- _DOCUMENT SOURCE_
· · ·

Appel aux chrétiens
du Liban et de la région pour un monde arabe nouveau,
pacifié et démocratique
Fait à Beyrouth le 28 mai 2011
Plus d'une centaine de personnalités
chrétiennes ont lancé un « appel aux chrétiens
du Liban et du monde arabe » les exhortant à
renouer avec le rôle qu'ils ont joué dès
le XIXème siècle avec la renaissance arabe et participer
à l'émergence d'un monde arabe nouveau fondé
sur le vivre-ensemble et la démocratie en contribuant
notamment à apporter une réponse à la question
fondamentale qui se pose aujourd'hui au monde arabe : comment
vivre ensemble, égaux dans nos droits et nos devoirs,
différents dans nos multiples appartenances religieuses,
culturelles et ethniques, et solidaires dans notre recherche
d'un avenir meilleur pour nous tous, chrétiens et musulmans
?
Les signataires de cet appel se proposent
d'organiser une réunion élargie pour définir
les choix à faire dans cette période de changement
historique, et élaborer un programme de travail, et invitent
toutes les personnes intéressées à participer
à cette réunion à les contacter à
l'adresse électronique suivante :
foranewarabworld@gmail.com
Texte de l'appel
Le bouleversement démocratique
que connaît le monde arabe marque l'avènement d'une
nouvelle phase dans l'histoire de notre région. Sa portée
est d'autant plus considérable qu'il ne se situe plus
dans un cadre idéologique, nationaliste ou religieux,
mais se base sur deux valeurs essentielles qui nous sont communes
- la liberté et la justice - qui sont le fondement de
la dignité humaine. Ce renouveau se définit en
opposition avec une vision manichéenne, qui divise le
monde entre un "camp du bien " et un "camp
du mal ", sur laquelle tous les régimes dictatoriaux
avaient fondé leur légitimité politique.
Cette vague démocratique
qui déferle sur le monde arabe marque également
une rupture dans l'histoire de la région, car elle témoigne
du fait que le changement peut se faire sans l'intermédiaire
d'un "sauveur" ou d'un "chef".

· · ·

(Entrées du jeu de données)
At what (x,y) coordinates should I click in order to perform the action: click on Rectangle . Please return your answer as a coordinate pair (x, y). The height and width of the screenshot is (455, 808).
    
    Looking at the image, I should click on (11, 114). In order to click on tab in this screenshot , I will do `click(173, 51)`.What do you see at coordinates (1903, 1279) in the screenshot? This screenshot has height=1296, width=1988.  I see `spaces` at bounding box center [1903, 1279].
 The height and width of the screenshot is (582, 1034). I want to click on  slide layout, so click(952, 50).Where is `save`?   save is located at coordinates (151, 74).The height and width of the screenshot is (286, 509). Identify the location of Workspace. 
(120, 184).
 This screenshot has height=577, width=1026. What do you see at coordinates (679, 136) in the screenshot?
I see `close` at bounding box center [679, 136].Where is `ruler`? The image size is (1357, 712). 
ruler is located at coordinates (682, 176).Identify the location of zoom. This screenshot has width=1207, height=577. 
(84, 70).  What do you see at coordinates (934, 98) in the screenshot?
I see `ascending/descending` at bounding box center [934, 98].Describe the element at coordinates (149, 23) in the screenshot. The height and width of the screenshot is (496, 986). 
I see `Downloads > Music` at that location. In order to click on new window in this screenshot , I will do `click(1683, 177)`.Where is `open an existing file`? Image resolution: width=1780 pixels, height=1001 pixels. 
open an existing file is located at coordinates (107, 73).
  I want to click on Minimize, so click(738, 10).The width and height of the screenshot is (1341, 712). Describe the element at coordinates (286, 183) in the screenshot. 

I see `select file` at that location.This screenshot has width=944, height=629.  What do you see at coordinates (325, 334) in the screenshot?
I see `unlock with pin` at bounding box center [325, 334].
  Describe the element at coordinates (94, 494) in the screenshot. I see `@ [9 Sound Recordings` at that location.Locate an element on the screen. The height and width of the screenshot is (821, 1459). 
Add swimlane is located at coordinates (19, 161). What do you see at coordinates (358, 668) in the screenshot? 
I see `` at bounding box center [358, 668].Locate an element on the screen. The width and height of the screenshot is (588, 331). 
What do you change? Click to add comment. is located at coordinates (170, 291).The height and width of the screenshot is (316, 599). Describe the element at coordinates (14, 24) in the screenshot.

· · ·

- _TRAVAIL À FAIRE_
1 – D'après l'appel aux chrétiens, en quel lieu et à quelle date ce texte a-t-il été fait ?
2 – Résumez plus brièvement le paragraphe de l'appel aux chrétiens qui commence par « Le bouleversement démocratique », en gardant ses faits principaux.
3 – Veuillez prolonger l'appel aux chrétiens au-delà de sa dernière phrase.

- _RÉSULTATS FINAUX_
1 – À Beyrouth, le 28 mai 2011.

2 – Le bouleversement démocratique du monde arabe ouvre une nouvelle phase de l'histoire de la région. Il ne s'inscrit plus dans un cadre idéologique, nationaliste ou religieux. Il repose sur deux valeurs communes, la liberté et la justice, qui fondent la dignité humaine. Il s'oppose à la vision manichéenne d'un « camp du bien » et d'un « camp du mal », sur laquelle les régimes dictatoriaux fondaient leur légitimité politique.

3 –
L'homme qui a initié le bouleversement que vit le monde
arabe n'était pas un meneur d'hommes, mais un simple marchand
ambulant qui en s'immolant dans un village perdu de Tunisie a
enflammé le monde arabe. La portée de cet acte
est considérable, car l'émotion qu'il a suscitée
a entraîné une redécouverte de la notion
de personne humaine, mettant un terme à ce processus de
réduction qui est au cur même de la crise
du monde arabe : la réduction de l'individu au groupe
auquel il appartient, puis la réduction du groupe à
un parti qui s'arroge le droit de le représenter, et enfin
la réduction du parti au chef qui le dirige.
Ce bouleversement, semblable
par son ampleur à celui qui a suivi la chute du mur de
Berlin, n'est pas à l'abri de la violence, tant celle
des régimes hostiles au changement, que celle de tous
ceux qui tentent d'arrêter le cours de l'histoire en s'accrochant
aux idéologies qui s'effondrent.
Ce changement représente
une chance historique pour le Liban. Pendant près d'un
demi-siècle, ce pays a fait l'objet de tentatives visant,
au nom de l'arabisme, à le rendre semblable aux dictatures
qui l'entouraient. Aujourd'hui, c'est le monde arabe qui se "libanise"
et aspire à devenir démocratique, pluraliste, ouvert
sur le monde, libéré des tyrannies qui l'ont maintenu
en marge de l'histoire.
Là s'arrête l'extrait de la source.